Brief
List each line of the data in which the string "will" appears.

Exercise input
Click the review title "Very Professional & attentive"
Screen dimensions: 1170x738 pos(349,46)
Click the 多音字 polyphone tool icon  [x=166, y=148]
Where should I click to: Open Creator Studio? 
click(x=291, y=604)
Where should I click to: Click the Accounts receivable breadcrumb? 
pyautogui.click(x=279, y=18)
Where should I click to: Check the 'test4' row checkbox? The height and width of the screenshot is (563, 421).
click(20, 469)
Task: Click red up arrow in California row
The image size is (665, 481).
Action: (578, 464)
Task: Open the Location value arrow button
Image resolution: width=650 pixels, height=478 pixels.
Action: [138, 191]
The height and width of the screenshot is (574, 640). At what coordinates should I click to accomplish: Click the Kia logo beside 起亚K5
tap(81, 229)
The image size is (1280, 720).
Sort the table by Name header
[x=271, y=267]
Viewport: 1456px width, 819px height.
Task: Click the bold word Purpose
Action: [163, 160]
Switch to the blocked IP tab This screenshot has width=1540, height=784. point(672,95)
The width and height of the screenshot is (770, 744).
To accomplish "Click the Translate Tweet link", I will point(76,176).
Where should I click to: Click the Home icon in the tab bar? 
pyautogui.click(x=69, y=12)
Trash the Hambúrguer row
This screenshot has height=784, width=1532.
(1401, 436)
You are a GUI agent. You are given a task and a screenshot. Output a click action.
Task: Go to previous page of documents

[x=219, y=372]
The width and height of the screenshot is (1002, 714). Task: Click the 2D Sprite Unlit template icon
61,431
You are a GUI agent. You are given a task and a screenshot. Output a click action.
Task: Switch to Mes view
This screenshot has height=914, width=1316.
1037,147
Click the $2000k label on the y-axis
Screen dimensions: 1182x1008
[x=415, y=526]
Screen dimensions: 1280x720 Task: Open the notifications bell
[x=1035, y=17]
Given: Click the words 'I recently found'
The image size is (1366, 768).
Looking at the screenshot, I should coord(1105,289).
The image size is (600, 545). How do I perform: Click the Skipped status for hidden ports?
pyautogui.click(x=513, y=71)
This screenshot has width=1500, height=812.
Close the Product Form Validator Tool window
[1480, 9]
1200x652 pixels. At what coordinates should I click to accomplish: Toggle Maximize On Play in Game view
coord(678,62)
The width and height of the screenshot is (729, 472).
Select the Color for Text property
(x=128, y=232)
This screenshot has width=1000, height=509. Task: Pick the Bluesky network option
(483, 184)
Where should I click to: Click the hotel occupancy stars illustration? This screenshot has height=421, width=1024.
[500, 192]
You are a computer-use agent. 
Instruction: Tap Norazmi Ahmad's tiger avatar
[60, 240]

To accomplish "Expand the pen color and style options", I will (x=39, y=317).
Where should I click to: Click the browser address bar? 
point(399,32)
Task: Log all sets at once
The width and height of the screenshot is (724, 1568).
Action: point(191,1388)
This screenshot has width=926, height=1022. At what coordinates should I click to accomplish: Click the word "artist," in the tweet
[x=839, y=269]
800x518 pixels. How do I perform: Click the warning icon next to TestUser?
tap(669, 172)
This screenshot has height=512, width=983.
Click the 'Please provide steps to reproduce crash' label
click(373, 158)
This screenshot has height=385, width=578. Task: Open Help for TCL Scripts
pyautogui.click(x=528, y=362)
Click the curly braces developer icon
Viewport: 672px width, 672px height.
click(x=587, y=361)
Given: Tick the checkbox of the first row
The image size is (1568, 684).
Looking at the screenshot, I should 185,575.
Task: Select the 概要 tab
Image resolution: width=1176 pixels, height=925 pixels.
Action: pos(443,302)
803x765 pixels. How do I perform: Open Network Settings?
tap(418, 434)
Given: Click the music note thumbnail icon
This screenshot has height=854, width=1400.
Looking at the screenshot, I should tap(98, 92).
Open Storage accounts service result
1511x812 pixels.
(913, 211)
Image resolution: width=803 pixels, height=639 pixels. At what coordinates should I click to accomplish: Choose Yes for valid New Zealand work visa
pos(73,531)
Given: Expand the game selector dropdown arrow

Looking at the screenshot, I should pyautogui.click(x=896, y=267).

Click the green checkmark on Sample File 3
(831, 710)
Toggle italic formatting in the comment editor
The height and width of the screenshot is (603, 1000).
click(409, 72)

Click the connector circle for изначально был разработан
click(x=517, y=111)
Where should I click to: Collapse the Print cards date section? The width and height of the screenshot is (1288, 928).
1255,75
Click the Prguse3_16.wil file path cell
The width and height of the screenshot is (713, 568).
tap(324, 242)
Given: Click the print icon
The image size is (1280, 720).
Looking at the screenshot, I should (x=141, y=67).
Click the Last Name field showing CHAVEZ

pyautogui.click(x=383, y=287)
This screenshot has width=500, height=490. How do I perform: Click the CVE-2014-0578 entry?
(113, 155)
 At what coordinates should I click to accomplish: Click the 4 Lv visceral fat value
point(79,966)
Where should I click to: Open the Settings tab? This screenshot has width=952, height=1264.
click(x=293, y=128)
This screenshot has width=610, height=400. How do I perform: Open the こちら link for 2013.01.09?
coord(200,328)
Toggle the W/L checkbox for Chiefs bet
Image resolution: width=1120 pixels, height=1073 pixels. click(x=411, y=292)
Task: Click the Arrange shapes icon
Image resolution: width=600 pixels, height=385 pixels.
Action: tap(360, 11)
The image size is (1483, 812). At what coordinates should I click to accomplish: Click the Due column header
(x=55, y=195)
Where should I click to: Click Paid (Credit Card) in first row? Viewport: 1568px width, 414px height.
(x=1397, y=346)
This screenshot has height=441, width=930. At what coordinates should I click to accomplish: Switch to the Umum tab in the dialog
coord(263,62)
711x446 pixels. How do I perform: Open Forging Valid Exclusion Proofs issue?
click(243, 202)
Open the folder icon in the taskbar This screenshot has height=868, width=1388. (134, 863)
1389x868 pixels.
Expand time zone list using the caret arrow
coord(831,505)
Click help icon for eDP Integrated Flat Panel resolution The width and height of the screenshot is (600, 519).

Solution to this problem
To accomplish "Click the Translate Tweet link", I will point(76,176).
To accomplish "Expand the pen color and style options", I will (x=39, y=317).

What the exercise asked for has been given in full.